9 min read

Data Engineering Sucks

We've all been there—a seemingly innocent request for a quick and dirty data solution, only to find ourselves knee-deep in nitpicking and dissatisfaction. "Can you quickly pull this data for me?" they ask, blissfully unaware of the Pandora's box they've just opened.
Data Engineering Sucks

We've all been there—a seemingly innocent request for a quick and dirty data solution, only to find ourselves knee-deep in nitpicking and dissatisfaction. "Can you quickly pull this data for me?" they ask, blissfully unaware of the Pandora's box they've just opened.
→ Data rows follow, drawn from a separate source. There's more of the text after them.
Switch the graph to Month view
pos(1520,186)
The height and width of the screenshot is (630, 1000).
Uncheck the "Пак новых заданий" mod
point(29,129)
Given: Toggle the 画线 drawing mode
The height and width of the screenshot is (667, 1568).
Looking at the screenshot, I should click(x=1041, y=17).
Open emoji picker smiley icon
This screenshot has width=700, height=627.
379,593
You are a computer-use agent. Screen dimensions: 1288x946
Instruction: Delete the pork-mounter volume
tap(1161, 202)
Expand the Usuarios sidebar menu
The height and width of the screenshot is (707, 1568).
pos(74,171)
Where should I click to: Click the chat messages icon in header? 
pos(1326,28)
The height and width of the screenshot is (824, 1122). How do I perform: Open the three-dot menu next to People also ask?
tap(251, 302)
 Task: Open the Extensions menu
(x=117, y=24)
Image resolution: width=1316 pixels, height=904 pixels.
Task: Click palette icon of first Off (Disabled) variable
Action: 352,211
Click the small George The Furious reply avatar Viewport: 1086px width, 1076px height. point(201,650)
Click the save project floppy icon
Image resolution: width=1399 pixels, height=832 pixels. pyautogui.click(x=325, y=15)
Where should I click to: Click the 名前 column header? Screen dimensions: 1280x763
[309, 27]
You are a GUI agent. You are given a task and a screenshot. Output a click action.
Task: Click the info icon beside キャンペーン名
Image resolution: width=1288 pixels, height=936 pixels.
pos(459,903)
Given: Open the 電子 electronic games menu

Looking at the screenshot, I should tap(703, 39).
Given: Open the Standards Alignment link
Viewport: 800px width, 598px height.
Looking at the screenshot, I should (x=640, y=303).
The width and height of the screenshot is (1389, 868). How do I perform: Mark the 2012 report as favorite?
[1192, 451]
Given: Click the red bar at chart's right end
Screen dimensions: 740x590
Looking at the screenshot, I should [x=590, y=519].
Little do they know, data engineering, much like fine wine, does not age well when rushed.

My relationship with Data Engineering is perfectly summarized using one word (thanks Germany 🇩🇪): Schadenfreude.

Schadenfreude is the experience of pleasure, joy, or self-satisfaction that comes from learning of or witnessing the troubles, failures, pain, or humiliation of another. 

In this article, I'll rant a little about data engineering's worst facets, exploring everything from the quick and dirty dilemma to the longing for the days of software programming. I'll touch on the cycle of massive projects, the specificity struggle, and the ever-elusive refinement conundrum. So, fasten your seatbelts as we navigate the data engineering rollercoaster together.

Ready or not, here we go!

The Quick and Dirty Dilemma

Quick vs. Quality: Why Data Engineering Should Never Be Rushed

Choose one!

In the frenetic world of data engineering, where requests fly in like arrows, the temptation to deliver a quick and dirty solution can be alluring. "Can you do it quick and dirty so I can use it by the end of the week?" they say, their urgency palpable. However, for the seasoned data engineer, this request rings alarm bells louder than a fire drill.

The Lure of Quick Fixes and Their Hidden Costs

It's a scenario familiar to many in the field: the business urgently needs a data solution, and the pressure is on to deliver promptly. The allure of a quick fix is undeniable. After all, why wait until next month when the data isn't needed? This seemingly innocent request, though, often unravels into a cascade of issues.

In the quest for speed, the foundational principles of robust data engineering can be compromised. Rushed projects may need more proper documentation, thorough testing, or adherence to best practices. The result? A brittle solution that might work for now but poses a ticking time bomb for future complications.

How to Push Back: Triage and Prioritization

To combat the quick and dirty dilemma, a strategic approach is paramount. New requests don't land directly on the data engineer's desk. Instead, they go through a meticulous triage process. The project manager and team prioritize and size them during biweekly sprint planning. This deliberate delay allows for thoughtful consideration and ensures that urgent does not equate to hasty.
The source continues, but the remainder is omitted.